Domestic violence victims living in rural and remote communities will receive rental supplements under a provincial government plan for tackling the issue.
But whether Prince George will qualify appears in doubt.
According to the plan, released by Children and Family Development Minister Stephanie Cadieux, victims seeking to move out of abusive relationships are facing a squeeze on affordable housing, "especially in rural northern communities that get an influx of well-paid trades’ people seeking rental accommodation.
"The demand for rentals increase the cost of accommodation, leaving lower income families with children and those fleeing abuse in unsafe or inadequate shelter."
As a result, the ministry will provide rental supplements, but only "in communities where there is limited or no social housing."
Canada Mortgage and Housing Corporation predicts the city's vacancy rate will decline to 3.2 per cent over the coming year from 3.8 per cent in 2013. CMHC also predicts monthly rent for a one-bedroom home will decline by $6 to $670, while rent for a two-bedroom will rise by $5 to $825.

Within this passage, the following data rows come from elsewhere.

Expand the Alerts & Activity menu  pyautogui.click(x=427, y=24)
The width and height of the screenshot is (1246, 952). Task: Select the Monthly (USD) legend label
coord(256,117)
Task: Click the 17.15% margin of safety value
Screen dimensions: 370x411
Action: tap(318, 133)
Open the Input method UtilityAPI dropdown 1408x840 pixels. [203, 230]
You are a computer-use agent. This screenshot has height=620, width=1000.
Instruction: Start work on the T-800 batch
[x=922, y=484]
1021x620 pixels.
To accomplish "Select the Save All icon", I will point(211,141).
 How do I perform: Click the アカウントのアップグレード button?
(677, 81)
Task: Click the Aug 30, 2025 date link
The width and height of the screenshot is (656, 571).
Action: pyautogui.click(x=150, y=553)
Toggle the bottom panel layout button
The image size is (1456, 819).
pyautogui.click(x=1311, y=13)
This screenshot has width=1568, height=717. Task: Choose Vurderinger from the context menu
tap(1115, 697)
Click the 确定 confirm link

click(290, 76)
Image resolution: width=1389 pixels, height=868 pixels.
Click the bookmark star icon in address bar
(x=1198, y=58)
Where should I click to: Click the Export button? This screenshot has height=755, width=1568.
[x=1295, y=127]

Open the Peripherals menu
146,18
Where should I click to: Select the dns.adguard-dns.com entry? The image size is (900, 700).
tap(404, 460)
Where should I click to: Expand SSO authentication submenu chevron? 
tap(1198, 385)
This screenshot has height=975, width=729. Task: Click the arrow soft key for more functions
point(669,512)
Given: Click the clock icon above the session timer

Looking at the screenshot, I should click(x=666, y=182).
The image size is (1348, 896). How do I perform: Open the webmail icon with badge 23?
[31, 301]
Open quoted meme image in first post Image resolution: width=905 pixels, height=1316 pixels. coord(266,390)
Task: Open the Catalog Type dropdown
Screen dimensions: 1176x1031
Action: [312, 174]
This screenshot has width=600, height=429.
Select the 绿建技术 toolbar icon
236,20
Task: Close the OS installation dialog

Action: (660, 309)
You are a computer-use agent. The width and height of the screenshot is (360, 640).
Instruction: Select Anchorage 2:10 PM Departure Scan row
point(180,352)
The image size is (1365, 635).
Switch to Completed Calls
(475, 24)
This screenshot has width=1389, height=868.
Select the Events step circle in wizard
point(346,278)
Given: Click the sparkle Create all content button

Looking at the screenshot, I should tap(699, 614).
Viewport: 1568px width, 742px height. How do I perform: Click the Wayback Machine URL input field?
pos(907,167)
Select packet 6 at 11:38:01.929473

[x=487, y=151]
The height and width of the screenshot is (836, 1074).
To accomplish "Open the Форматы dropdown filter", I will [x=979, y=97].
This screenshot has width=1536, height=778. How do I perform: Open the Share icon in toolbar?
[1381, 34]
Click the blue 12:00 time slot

However, Prince George is also home to the Phoenix Transition House, a 16-bed emergency shelter for women and children. In 2012, more than 420 women and children spent at least one night at the facility.
In 2013, Prince George RCMP opened files on 228 domestic assaults.
Increased funding to cover the transportation costs of survivors and children to get to medical, income assistance and counselling appointments and to court appearances as well as to safety in another community are also included in the plan.
According to a ministry press release, $1.5 million will go to "direct supports to women and children for housing and transportation in rural and remote communities."
Details for the initiatives set out in the three-year plan are still to be worked out.
"The first year of the provincial domestic violence plan is an organizational phase," a ministry official said in an e-mail.
"In the coming months, the Provincial Office of Domestic Violence will be working with community and government partners to plan and work out the specific details of those initiatives, including the strategy to provide rental supplements for victims and survivors who live in rural and remote communities that have housing challenges."
The plan also calls for "development of a framework for domestic violence courts," as well as expanded family legal aid services and, on a test basis, expanded criminal duty counsel.